---------- DATA TO EXAMINE ----------

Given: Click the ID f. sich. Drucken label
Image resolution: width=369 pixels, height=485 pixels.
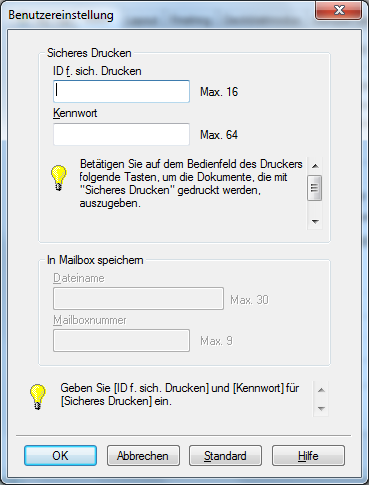Looking at the screenshot, I should [x=97, y=71].
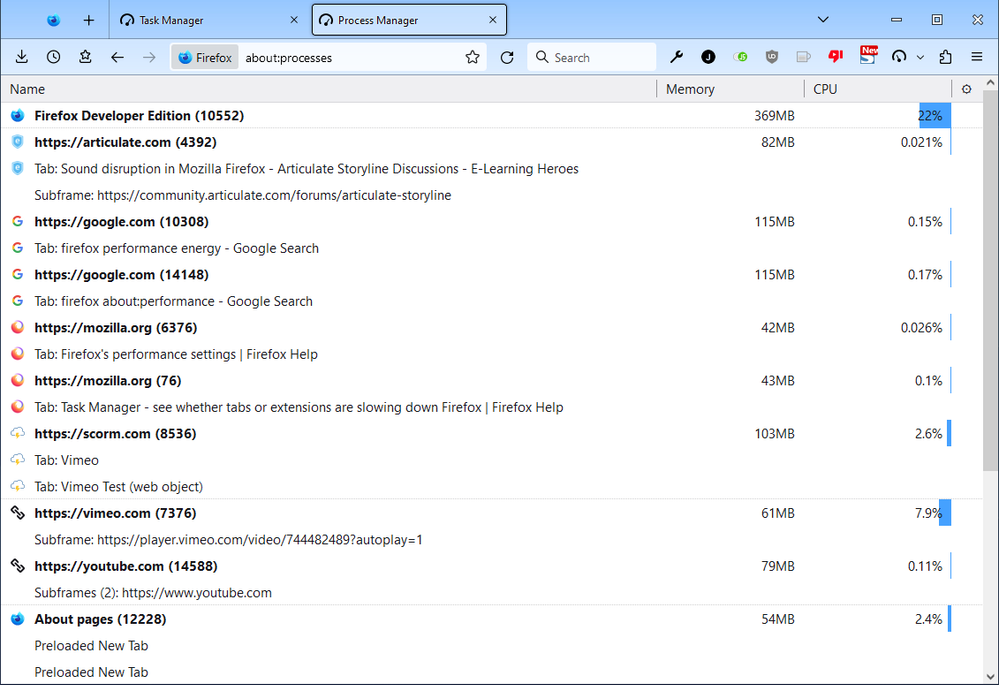Screen dimensions: 999x685
Task: Expand the dropdown arrow beside the gauge icon
Action: [x=920, y=58]
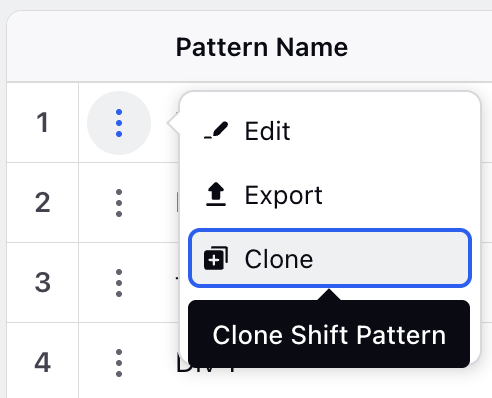This screenshot has width=492, height=398.
Task: Click the Clone Shift Pattern tooltip
Action: pos(329,334)
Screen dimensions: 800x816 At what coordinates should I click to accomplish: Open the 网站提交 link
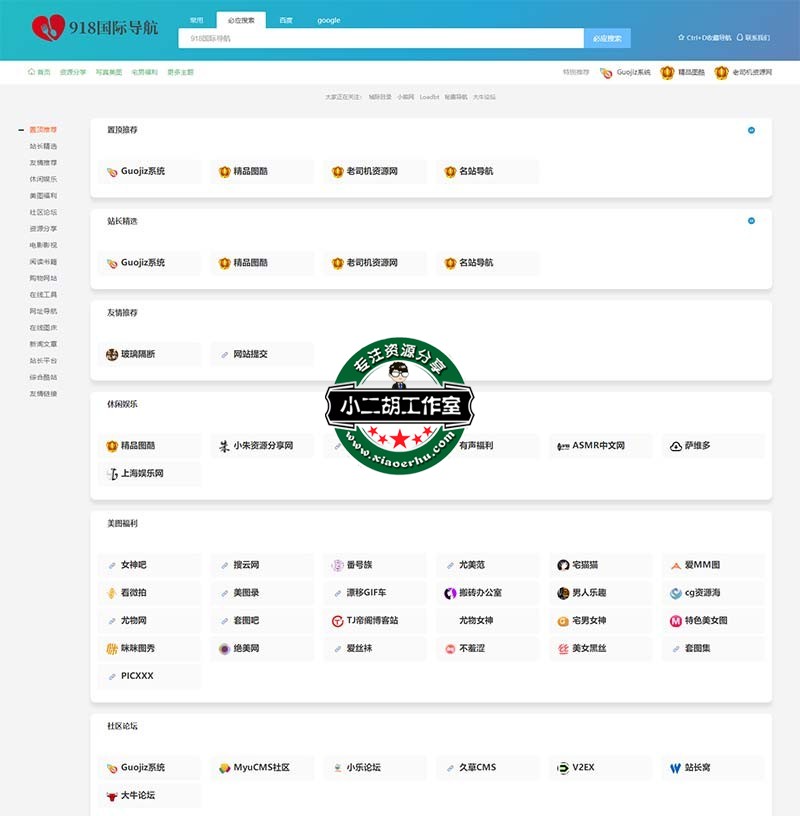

----------

__YOUR ASSIGNMENT__
Images are to be left out; everything else in the material must be written out exactly.

__ANSWER BOX__
Given: Click the ID f. sich. Drucken label
Image resolution: width=369 pixels, height=485 pixels.
Looking at the screenshot, I should [x=97, y=71].
Screen dimensions: 999x685
Task: Expand the dropdown arrow beside the gauge icon
Action: [x=920, y=58]
This screenshot has width=492, height=398.
Task: Click the Clone Shift Pattern tooltip
Action: pos(329,334)
Screen dimensions: 800x816 At what coordinates should I click to accomplish: Open the 网站提交 link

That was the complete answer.